A literatura e a tradição cristã oferecem insights valiosos sobre este ensinamento. Por exemplo, C.S. Lewis, em seu livro "Cristianismo Puro e Simples", escreve sobre a importância da humildade e o perigo do orgulho. Ele enfatiza que a verdadeira humildade não é pensar menos de si mesmo, mas pensar menos em si mesmo. Esta perspectiva alinha-se com o chamado de Jesus para focar em nossas próprias falhas em vez de magnificar as falhas dos outros.
Dietrich Bonhoeffer, em seu livro "O Custo do Discipulado", fala sobre a importância de carregar os fardos uns dos outros e o chamado para viver em comunidade com um espírito de humildade e amor. Ele escreve: "Julgar os outros nos torna cegos, enquanto o amor é iluminador.
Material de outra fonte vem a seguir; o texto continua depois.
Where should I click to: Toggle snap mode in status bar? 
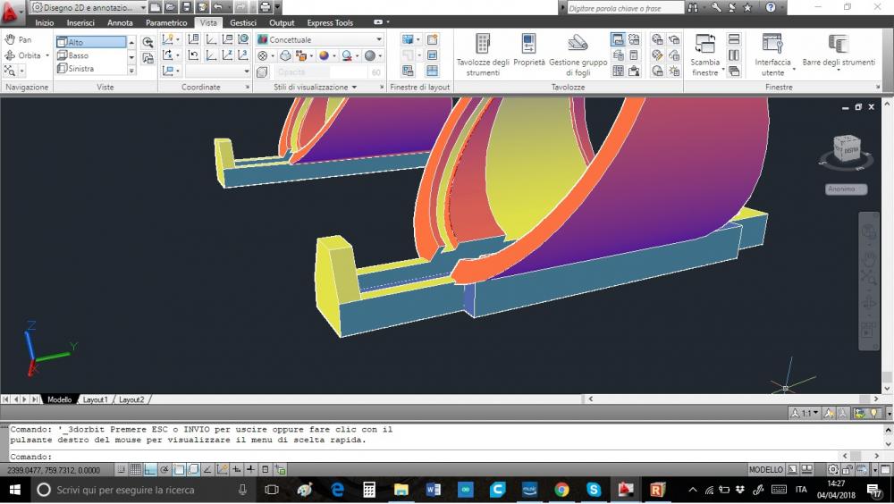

Ao julgar os outros, cegamos a nós mesmos para o nosso próprio mal e para a graça que os outros têm tanto direito quanto nós."
Em conclusão, Mateus 7:1-2 nos chama a um padrão mais elevado de conduta interpessoal, marcado por humildade, autoconsciência e compaixão. Ele nos desafia a nos abster de julgamentos hipócritas e a estender a mesma graça e misericórdia que recebemos de Deus. Ao fazer isso, não apenas refletimos o caráter de Deus, mas também participamos da manifestação de Seu Reino na terra. Este ensinamento é um lembrete atemporal do poder da graça e do chamado para viver de uma maneira que honra a Deus e abençoa os outros.